After I was done shedding an ocean, I started to unpack what was going on. I couldn’t understand why I was so emotional when I had had such an amazing night.

It had everything to do with me—and that I had given up on myself.

I did lack discipline. I was too depressed to take anything seriously when I was younger. And I truly believed that there was no way I could do it alone, with no support. I made every excuse in the world for why I should not sing or pursue music. I found little reason to engage in anything creative beyond just a private, irregular hobby.

But I realized a few things in deconstructing this experience:

I realized that my dream of being on stage is partially a dream of validation—a dream of love and adoration and acceptance that I have never felt in my life. But I have a few good people who are close to me and who support everything I do and who objectively love me. I know that I am a valuable person. Do I really need a crowd of strangers to validate my self-worth?

Singing on stage is also a dream of impact. A reality in which the words I write and speak move through others and assist them in some way—whether that is through enjoyment or healing.

I am already doing that in my daily life—my students tell me every day that my teaching is impactful and that they love coming to class. Somehow just my presence helps people. Both in an out of the classroom, complete strangers easily open up their whole selves to me and I’ve never known if that a blessing or a curse. I have to ability to make most people feel comfortable, so my presence is certainly impactful.

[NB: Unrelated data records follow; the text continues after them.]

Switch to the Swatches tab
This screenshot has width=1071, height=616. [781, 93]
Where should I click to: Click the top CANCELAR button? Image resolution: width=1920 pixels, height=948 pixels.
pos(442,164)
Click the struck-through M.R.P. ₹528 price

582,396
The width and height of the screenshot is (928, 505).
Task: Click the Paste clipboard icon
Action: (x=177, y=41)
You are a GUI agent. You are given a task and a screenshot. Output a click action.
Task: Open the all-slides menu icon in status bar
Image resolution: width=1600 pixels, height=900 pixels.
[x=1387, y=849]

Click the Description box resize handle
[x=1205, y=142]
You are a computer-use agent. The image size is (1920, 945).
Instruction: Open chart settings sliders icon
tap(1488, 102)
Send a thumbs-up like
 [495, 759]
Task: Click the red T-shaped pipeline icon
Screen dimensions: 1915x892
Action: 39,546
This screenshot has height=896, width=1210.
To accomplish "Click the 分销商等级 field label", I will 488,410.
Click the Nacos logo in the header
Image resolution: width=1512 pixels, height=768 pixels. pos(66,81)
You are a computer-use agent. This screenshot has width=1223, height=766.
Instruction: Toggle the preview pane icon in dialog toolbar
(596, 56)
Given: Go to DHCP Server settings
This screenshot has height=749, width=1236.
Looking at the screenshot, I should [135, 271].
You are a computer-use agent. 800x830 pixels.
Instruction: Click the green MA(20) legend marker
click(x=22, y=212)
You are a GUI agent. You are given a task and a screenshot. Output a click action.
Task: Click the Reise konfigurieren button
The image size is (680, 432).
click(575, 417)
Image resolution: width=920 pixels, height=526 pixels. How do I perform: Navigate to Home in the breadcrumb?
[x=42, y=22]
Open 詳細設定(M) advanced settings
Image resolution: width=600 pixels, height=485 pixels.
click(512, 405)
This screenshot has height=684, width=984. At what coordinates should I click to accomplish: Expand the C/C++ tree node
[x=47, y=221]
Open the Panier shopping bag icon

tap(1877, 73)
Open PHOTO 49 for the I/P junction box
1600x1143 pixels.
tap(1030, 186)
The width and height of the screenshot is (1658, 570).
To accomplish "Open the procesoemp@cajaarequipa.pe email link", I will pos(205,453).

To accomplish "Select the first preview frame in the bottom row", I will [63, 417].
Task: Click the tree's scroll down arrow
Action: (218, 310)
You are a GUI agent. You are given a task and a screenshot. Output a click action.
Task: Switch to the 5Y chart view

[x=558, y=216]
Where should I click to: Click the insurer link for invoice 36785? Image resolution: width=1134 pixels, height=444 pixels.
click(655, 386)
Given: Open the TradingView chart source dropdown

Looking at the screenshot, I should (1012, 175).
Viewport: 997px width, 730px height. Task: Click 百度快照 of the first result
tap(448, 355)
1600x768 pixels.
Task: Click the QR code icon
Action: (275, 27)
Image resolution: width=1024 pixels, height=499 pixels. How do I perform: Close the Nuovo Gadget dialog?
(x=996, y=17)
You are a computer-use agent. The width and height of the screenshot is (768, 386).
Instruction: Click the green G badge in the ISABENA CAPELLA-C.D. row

Then what is it? What is it about not pursing singing that drowns me in tears?

The abandonment of myself. A neglect of my authenticity.

The ultimate realization was that I had disappointed and deserted myself. I refused to what I love because I was too concerned about the outcome and opinions. Instead of just doing it because it felt good and real, I put too much pressure on the dream and had a predetermined notion that if it was perfect success, then it wasn’t worth it. If no one believed in me, I couldn’t believe in myself either.

And I was afraid. Afraid to be myself, afraid to be rejected further, afraid to be told my voice was horrible and everything about me was horrible and confirm all of the worst fears in my mind. I guess part of that is inevitable for an artist—to display your vulnerabilities to the world and hope they don’t tear your being to shreds.

So, after this concert, I decided to be more disciplined. I now host personal vocal lessons for myself multiple times a week. Thankfully there is some great free content online that I can take advantage of. I built a playlist of songs in my range and I sing with full power to my dogs and the empty walls of my home. I let the music fill my body as the fear and shame drains away. I let myself feel comfortable just singing alone, just letting my voice go and being filly in the moment. It is therapy on my own journey back to authenticity.

And sometimes, I even think I sound pretty damn good.

I love singing because it makes me feel better. It releases the emotions that have been stored in my body for decades and transmutes them through sound waves back into the ether. I no longer have to carry that heavy weight when it is released somatically through my voice. I’ve been looking for a piano keyboard because I’ve always wanted to learn an instrument and I am reminding myself it is never too late for that. I hope one day that I can experiment to create my own songs, even if just for my own enjoyment.

I think we all have something like that—something creative that calls deeply to us and asks that we engage with its discipline. Singing feels spiritual for me, like I am connecting with something both within and without of this realm. Music is a channeling of energy, the meaning of the words embedded in the tone and vibrato of instruments of voices. I still don’t really know anything technical about music, but I know what feels good and what sounds right. And for now, that is what I’m following.

I will keep doing what feels good, just for that simple reason. The desire itself is reason enough.

Maybe one day, I’ll make it onto the stage.